GIVEN PASSAGE |
++++++++

# Pretty Boy



## lildove (Jan 23, 2012)

This is Pretty Boy. I bought him back in Dec. The person that I bought him from will not tell me how old he is. There for I am not good with guess.. All she told me was that he was a young teil.. But weither how old he is I enjoy listening to him talk.... I believe that he is a Pearl... I hope I am right.. Well maybe someone can guess his age... Here is a pic of Pretty Boy.


----------



## xoxsarahxox (Dec 13, 2010)

Pretty boy is gorgeous!!! He is a cinnamon pearl


----------



## bjknight93 (Nov 13, 2011)

He is a cinnamon pearl and from looking at him he is probably about 8 months old because he is beginning to lose his pearling. Males lose their pearls and females keep them through maturity.


----------



## lildove (Jan 23, 2012)

Thank you... That helped me alot....


----------



## srtiels (May 1, 2009)

I love pearls. Your bird is a cinnamon pearl, and approx 4 to 4.5 months old. since he is just starting to molt out his pearling.

++++++++

DATASET EXTRACT |
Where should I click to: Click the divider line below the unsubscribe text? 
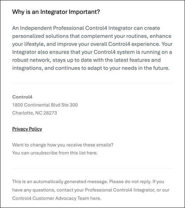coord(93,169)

++++++++

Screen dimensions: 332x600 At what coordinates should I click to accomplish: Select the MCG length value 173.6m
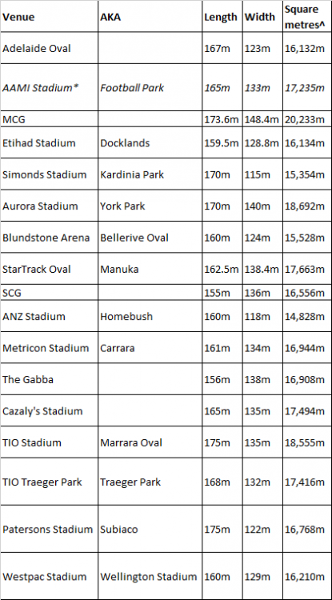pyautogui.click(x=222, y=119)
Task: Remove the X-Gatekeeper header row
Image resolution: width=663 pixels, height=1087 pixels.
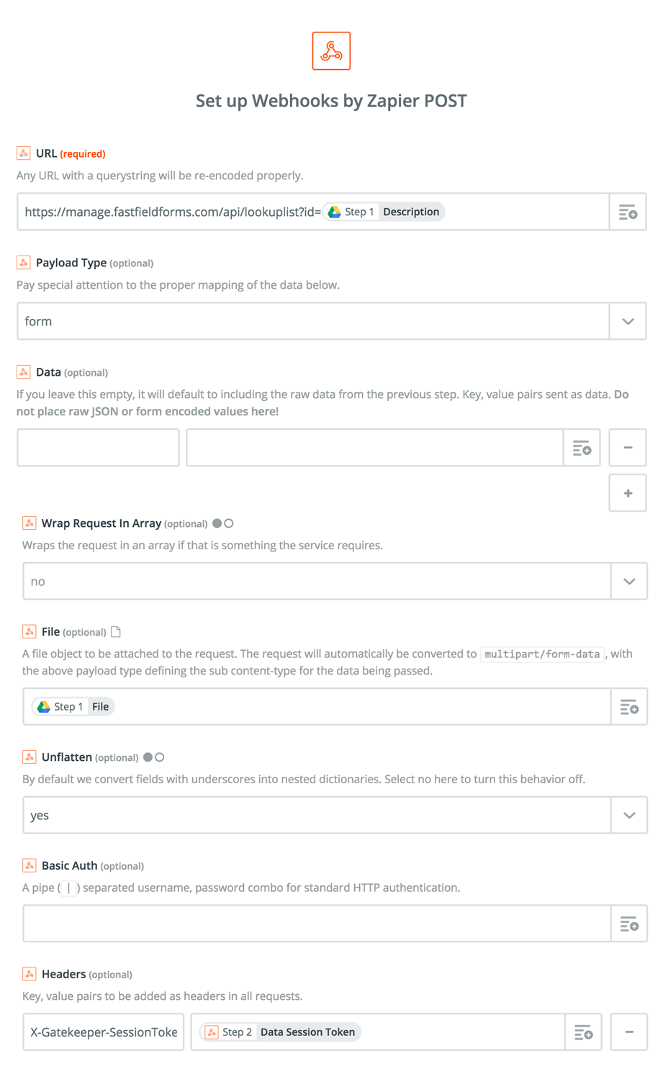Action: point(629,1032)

++++++++

WHAT TO WORK ON | Swap "teil" for "cockatiel" in the thread about Pretty Boy, and write out the part starting with "This is Pretty" and going on through "of Pretty Boy.". Work only from the thread about Pretty Boy, not from the items.

RESULT OF THE TASK |
This is Pretty Boy. I bought him back in Dec. The person that I bought him from will not tell me how old he is. There for I am not good with guess.. All she told me was that he was a young cockatiel.. But weither how old he is I enjoy listening to him talk.... I believe that he is a Pearl... I hope I am right.. Well maybe someone can guess his age... Here is a pic of Pretty Boy.